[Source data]
####

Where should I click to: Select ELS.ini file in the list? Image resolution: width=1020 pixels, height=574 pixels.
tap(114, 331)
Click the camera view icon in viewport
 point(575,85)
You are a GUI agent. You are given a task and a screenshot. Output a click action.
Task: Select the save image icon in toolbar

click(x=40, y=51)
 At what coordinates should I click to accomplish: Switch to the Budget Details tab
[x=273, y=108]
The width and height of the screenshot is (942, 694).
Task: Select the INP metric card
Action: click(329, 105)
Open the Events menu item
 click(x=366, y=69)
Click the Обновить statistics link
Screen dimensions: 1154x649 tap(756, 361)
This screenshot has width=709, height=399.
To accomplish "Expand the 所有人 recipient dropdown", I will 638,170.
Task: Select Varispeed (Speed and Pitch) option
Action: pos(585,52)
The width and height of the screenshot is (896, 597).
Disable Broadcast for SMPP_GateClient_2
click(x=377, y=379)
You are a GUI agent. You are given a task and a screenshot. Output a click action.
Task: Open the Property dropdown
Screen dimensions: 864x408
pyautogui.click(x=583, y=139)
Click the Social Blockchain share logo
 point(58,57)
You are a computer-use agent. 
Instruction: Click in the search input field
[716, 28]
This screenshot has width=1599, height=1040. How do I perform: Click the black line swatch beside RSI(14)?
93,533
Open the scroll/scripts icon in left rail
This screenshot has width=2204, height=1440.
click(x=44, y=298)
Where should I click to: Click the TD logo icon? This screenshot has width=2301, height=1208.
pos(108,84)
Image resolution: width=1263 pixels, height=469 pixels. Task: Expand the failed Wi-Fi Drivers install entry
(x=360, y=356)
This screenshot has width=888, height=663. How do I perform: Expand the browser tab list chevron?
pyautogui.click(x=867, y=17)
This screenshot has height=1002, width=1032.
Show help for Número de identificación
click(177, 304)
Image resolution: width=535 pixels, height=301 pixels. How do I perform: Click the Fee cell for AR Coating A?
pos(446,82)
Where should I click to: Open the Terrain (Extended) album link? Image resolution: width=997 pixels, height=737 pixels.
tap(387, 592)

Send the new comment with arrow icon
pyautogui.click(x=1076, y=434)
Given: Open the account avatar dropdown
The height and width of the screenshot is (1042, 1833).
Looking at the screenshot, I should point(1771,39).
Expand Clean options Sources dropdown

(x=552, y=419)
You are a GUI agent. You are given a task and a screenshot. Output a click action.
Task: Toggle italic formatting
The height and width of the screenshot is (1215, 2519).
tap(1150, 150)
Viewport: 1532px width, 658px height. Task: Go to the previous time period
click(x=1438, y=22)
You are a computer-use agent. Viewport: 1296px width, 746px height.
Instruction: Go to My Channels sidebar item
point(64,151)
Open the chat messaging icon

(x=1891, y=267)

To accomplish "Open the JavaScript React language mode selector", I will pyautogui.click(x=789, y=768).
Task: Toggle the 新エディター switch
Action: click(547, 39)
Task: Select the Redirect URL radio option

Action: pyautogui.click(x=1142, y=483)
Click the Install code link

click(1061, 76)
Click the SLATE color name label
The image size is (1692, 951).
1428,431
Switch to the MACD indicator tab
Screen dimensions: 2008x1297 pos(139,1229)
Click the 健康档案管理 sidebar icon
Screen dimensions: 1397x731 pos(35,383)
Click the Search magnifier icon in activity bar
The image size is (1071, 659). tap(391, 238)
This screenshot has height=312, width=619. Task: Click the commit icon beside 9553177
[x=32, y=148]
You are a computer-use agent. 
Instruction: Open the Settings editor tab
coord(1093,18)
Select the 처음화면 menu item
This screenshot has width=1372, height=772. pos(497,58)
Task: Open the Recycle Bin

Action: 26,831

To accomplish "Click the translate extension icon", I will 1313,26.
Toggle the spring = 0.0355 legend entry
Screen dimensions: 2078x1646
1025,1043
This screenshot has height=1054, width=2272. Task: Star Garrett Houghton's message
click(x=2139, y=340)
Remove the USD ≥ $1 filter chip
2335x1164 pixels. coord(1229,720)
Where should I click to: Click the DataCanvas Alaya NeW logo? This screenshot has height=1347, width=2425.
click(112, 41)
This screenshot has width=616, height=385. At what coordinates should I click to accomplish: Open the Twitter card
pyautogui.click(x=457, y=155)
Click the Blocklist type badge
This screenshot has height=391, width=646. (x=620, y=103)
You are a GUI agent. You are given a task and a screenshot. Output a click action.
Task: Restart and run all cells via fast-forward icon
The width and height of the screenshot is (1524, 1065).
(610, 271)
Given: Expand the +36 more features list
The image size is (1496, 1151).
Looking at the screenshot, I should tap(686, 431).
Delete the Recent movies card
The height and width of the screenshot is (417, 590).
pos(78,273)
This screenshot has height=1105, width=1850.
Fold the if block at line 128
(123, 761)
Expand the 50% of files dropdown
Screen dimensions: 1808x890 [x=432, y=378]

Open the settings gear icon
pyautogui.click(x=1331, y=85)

####

EXERCISE PROMPT: All the lines above need to be retyped exactly, with nothing left out.

EXERCISE RESULT:
Where should I click to: Select ELS.ini file in the list? Image resolution: width=1020 pixels, height=574 pixels.
tap(114, 331)
Click the camera view icon in viewport
 point(575,85)
You are a GUI agent. You are given a task and a screenshot. Output a click action.
Task: Select the save image icon in toolbar

click(x=40, y=51)
 At what coordinates should I click to accomplish: Switch to the Budget Details tab
[x=273, y=108]
The width and height of the screenshot is (942, 694).
Task: Select the INP metric card
Action: click(329, 105)
Open the Events menu item
 click(x=366, y=69)
Click the Обновить statistics link
Screen dimensions: 1154x649 tap(756, 361)
This screenshot has width=709, height=399.
To accomplish "Expand the 所有人 recipient dropdown", I will 638,170.
Task: Select Varispeed (Speed and Pitch) option
Action: pos(585,52)
The width and height of the screenshot is (896, 597).
Disable Broadcast for SMPP_GateClient_2
click(x=377, y=379)
You are a GUI agent. You are given a task and a screenshot. Output a click action.
Task: Open the Property dropdown
Screen dimensions: 864x408
pyautogui.click(x=583, y=139)
Click the Social Blockchain share logo
 point(58,57)
You are a computer-use agent. 
Instruction: Click in the search input field
[716, 28]
This screenshot has width=1599, height=1040. How do I perform: Click the black line swatch beside RSI(14)?
93,533
Open the scroll/scripts icon in left rail
This screenshot has width=2204, height=1440.
click(x=44, y=298)
Where should I click to: Click the TD logo icon? This screenshot has width=2301, height=1208.
pos(108,84)
Image resolution: width=1263 pixels, height=469 pixels. Task: Expand the failed Wi-Fi Drivers install entry
(x=360, y=356)
This screenshot has width=888, height=663. How do I perform: Expand the browser tab list chevron?
pyautogui.click(x=867, y=17)
This screenshot has height=1002, width=1032.
Show help for Número de identificación
click(177, 304)
Image resolution: width=535 pixels, height=301 pixels. How do I perform: Click the Fee cell for AR Coating A?
pos(446,82)
Where should I click to: Open the Terrain (Extended) album link? Image resolution: width=997 pixels, height=737 pixels.
tap(387, 592)

Send the new comment with arrow icon
pyautogui.click(x=1076, y=434)
Given: Open the account avatar dropdown
The height and width of the screenshot is (1042, 1833).
Looking at the screenshot, I should point(1771,39).
Expand Clean options Sources dropdown

(x=552, y=419)
You are a GUI agent. You are given a task and a screenshot. Output a click action.
Task: Toggle italic formatting
The height and width of the screenshot is (1215, 2519).
tap(1150, 150)
Viewport: 1532px width, 658px height. Task: Go to the previous time period
click(x=1438, y=22)
You are a computer-use agent. Viewport: 1296px width, 746px height.
Instruction: Go to My Channels sidebar item
point(64,151)
Open the chat messaging icon

(x=1891, y=267)

To accomplish "Open the JavaScript React language mode selector", I will pyautogui.click(x=789, y=768).
Task: Toggle the 新エディター switch
Action: click(547, 39)
Task: Select the Redirect URL radio option

Action: pyautogui.click(x=1142, y=483)
Click the Install code link

click(1061, 76)
Click the SLATE color name label
The image size is (1692, 951).
1428,431
Switch to the MACD indicator tab
Screen dimensions: 2008x1297 pos(139,1229)
Click the 健康档案管理 sidebar icon
Screen dimensions: 1397x731 pos(35,383)
Click the Search magnifier icon in activity bar
The image size is (1071, 659). tap(391, 238)
This screenshot has height=312, width=619. Task: Click the commit icon beside 9553177
[x=32, y=148]
You are a computer-use agent. 
Instruction: Open the Settings editor tab
coord(1093,18)
Select the 처음화면 menu item
This screenshot has width=1372, height=772. pos(497,58)
Task: Open the Recycle Bin

Action: 26,831

To accomplish "Click the translate extension icon", I will 1313,26.
Toggle the spring = 0.0355 legend entry
Screen dimensions: 2078x1646
1025,1043
This screenshot has height=1054, width=2272. Task: Star Garrett Houghton's message
click(x=2139, y=340)
Remove the USD ≥ $1 filter chip
2335x1164 pixels. coord(1229,720)
Where should I click to: Click the DataCanvas Alaya NeW logo? This screenshot has height=1347, width=2425.
click(112, 41)
This screenshot has width=616, height=385. At what coordinates should I click to accomplish: Open the Twitter card
pyautogui.click(x=457, y=155)
Click the Blocklist type badge
This screenshot has height=391, width=646. (x=620, y=103)
You are a GUI agent. You are given a task and a screenshot. Output a click action.
Task: Restart and run all cells via fast-forward icon
The width and height of the screenshot is (1524, 1065).
(610, 271)
Given: Expand the +36 more features list
The image size is (1496, 1151).
Looking at the screenshot, I should tap(686, 431).
Delete the Recent movies card
The height and width of the screenshot is (417, 590).
pos(78,273)
This screenshot has height=1105, width=1850.
Fold the if block at line 128
(123, 761)
Expand the 50% of files dropdown
Screen dimensions: 1808x890 [x=432, y=378]

Open the settings gear icon
pyautogui.click(x=1331, y=85)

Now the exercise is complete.